Hariri: You heard me! You’re out of March 14! I’m kicking you out.
Jumblatt: You can’t kick me out. I’m a co-founder, just like you.
Hariri: Puh-leaze. I’m in charge, and I say you’re out!
Jumblatt: (indignant) Fine!
Jumblatt: I don’t care. You think I care? I don’t. I was going to quit anyway!
Jumblatt: Yeah, whatever.
(There is an awkward pause. The sound of water can be heard lapping softly at the side of Walid’s jacuzzi, and in the background, Barry Manilow is singing “I Should Care”.)
Hariri: So, umm, have a nice life. I guess.
Jumblatt: Look, it doesn’t have to be this way.
Hariri: (sniffling) I think it does. I’m glad I know how you really feel, and now we can both move on.
Jumblatt: Saad, come on.
Hariri: Goodbye Walid.
Jumblatt: Goodbye Saad.
This is good–very good.
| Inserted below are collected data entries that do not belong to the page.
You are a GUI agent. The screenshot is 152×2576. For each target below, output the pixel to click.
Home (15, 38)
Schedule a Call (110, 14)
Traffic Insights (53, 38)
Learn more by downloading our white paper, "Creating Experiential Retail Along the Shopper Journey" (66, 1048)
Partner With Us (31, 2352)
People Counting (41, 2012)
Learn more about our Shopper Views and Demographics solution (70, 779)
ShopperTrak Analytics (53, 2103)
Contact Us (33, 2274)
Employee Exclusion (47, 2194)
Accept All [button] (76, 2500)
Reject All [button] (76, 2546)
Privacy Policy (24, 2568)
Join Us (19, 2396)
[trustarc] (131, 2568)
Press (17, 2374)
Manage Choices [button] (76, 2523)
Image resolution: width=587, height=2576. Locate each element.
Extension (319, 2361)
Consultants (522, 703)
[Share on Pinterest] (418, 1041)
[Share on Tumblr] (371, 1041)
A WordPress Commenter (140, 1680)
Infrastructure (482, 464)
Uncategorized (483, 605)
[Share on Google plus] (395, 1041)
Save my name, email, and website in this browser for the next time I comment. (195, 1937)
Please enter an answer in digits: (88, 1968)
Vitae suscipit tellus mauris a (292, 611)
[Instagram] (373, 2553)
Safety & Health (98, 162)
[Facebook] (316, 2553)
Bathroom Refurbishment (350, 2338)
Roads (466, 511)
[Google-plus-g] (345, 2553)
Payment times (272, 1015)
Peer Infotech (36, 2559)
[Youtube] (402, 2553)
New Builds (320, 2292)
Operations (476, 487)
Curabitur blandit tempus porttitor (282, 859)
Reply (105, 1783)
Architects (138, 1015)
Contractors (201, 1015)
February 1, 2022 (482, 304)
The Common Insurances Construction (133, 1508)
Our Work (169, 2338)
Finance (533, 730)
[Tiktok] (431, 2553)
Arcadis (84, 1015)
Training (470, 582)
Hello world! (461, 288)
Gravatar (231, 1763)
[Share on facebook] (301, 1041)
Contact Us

Since M14 can’t seem to fix the electricity, clean up the city, establish a credible army, put some kind of environmental policy in place and move the country beyond some kind of neo-tribal gerrymandered feudalistic playground for Gulfites, why not just employ Qifa Nabki to churn out Qnion articles so the people of Lebanon can feel like they are at least getting SOMETHING for their vote. Oh wait… gerrymandered?
And while where at it, we can employ Abu Guerrilla (an unemployed writer with no health care) to help Hezbollah market al-janoob as the hot new place for surf tourism:
Perhaps the SSNP can be in charge of the ministry of Hamra cultural heritage…
No, no … Jumblatt listens to Burt Bacharach.
Give the Beik few more weeks and he’ll flip again, while listening to a different tune.
Nothing surprising here.
I think he listens to Engel-bert Humper-dinck.
Saad always ja3ja3’s shoulder to cry on and can look forward to Sami G. on the rebound.
mish maoul shou mahdoum…seriously, you should consider writing material for stage comedy; that is besides children’s story books that we’re expecting from you
yallah, should the Beik “in a few more weeks..flip again, while listening to a different tune”, we hope the Qnion would post a followup
I always thought Walid Bek was more of a Frank Sinatra kinda guy!
after such a relaxing bath, dr.walid and mr.jumblat are enjoying the night breeze on the balcony with a cocktail martini, one wispering a slow “mijana” and the other flipping pages of the NYbookreview…
athens august 2009
Love the man’ouché video, Georges!
Why are you having fantasies about Walid J. being naked?
Is there something you’d like to share?
This is sooooo smart and funny!! 😀 I’m laughing out loud in the office!! 😀 Keep it up!